:: Exercise aim ::
When you reach the line containing "You are a computer-use" in the records below, start copying exactly, and stop once you have copied the line containing "Instruction: Open the".

:: Records for this exercise ::
══════════════════════════════

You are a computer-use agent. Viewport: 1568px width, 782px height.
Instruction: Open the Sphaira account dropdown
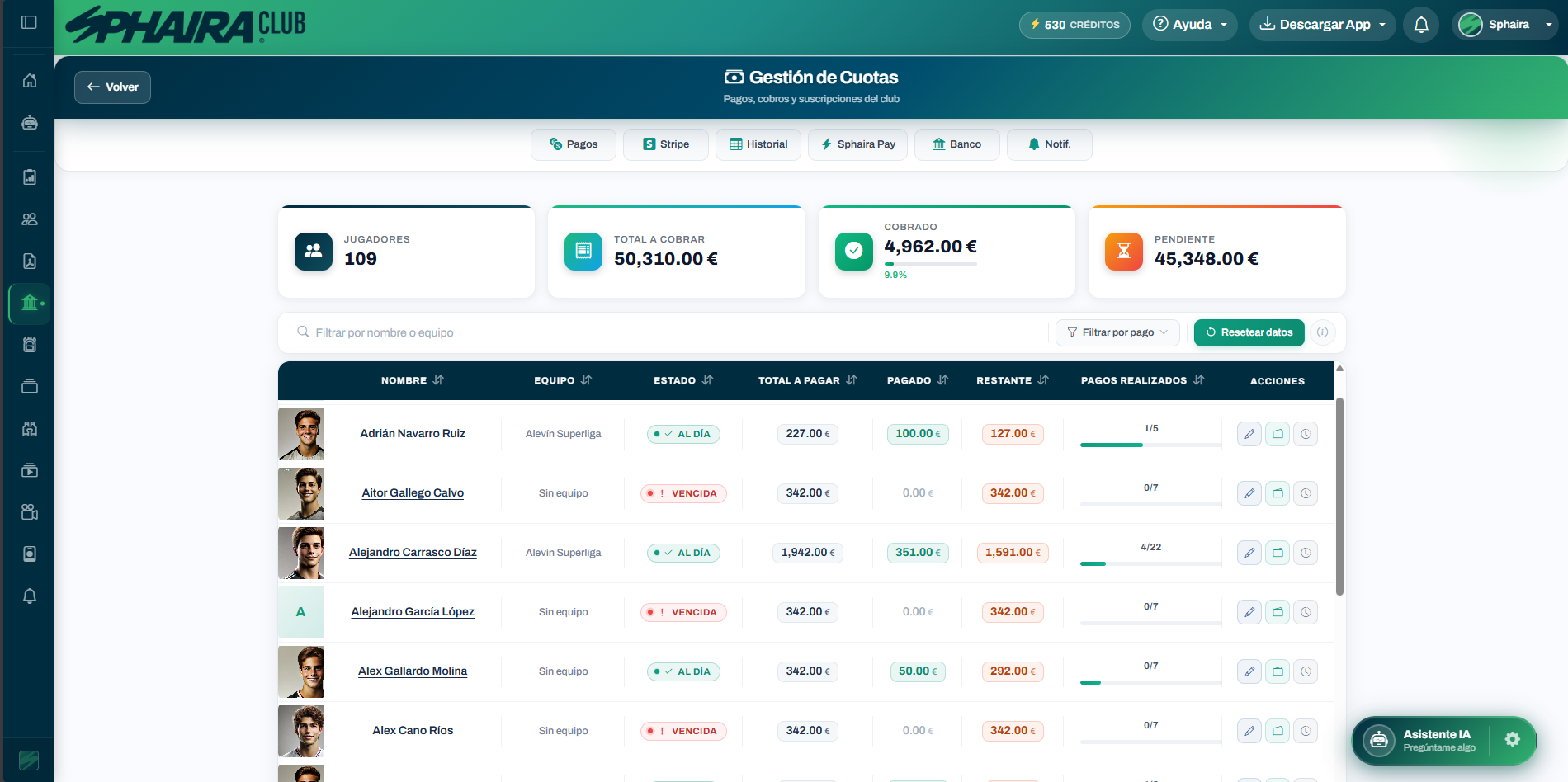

══════════════════════════════

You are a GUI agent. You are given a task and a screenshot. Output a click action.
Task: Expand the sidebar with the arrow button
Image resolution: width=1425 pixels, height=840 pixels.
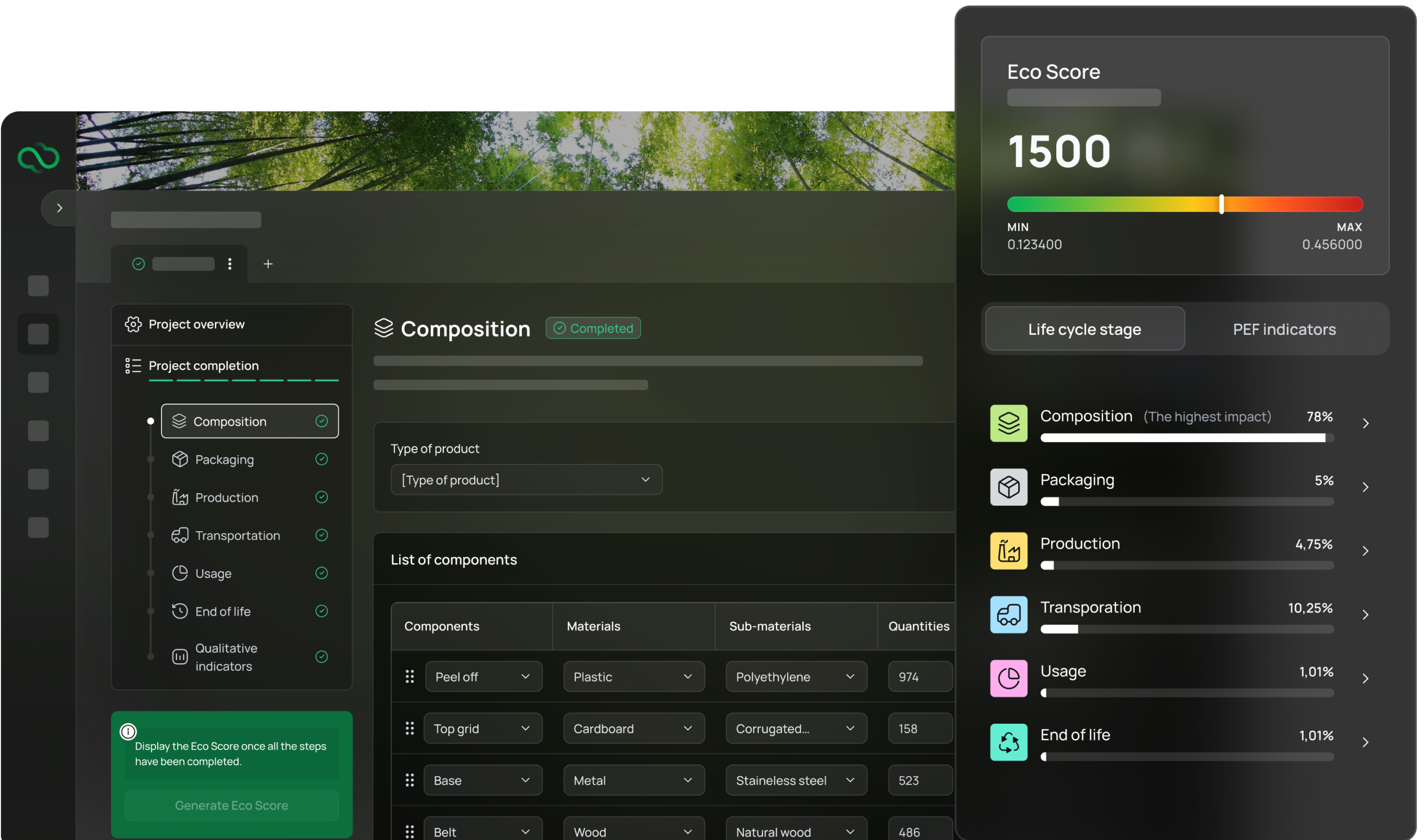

══════════════════════════════

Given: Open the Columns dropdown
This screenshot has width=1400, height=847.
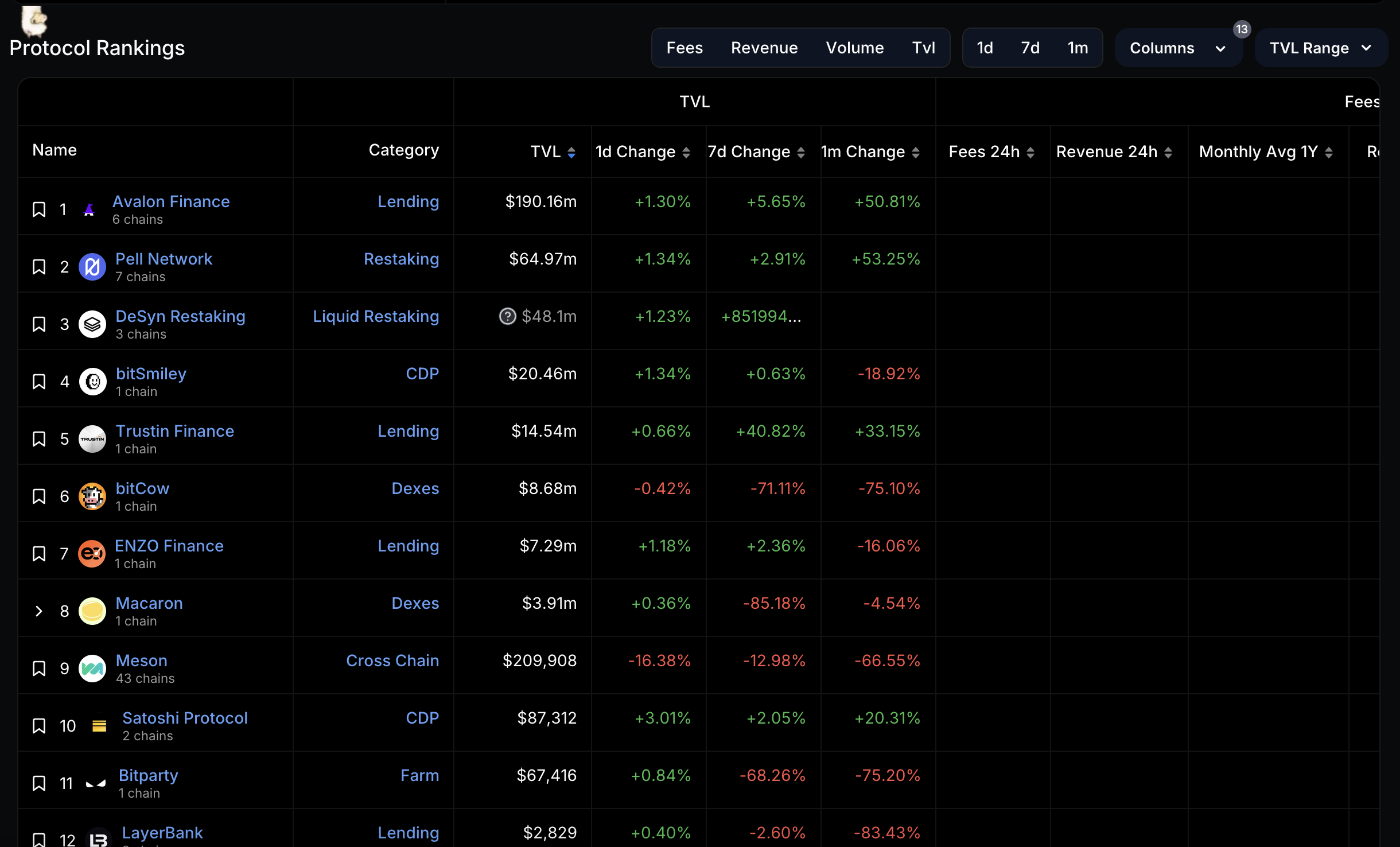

══════════════════════════════

:: Answer ::
You are a computer-use agent. Viewport: 1568px width, 782px height.
Instruction: Open the Sphaira account dropdown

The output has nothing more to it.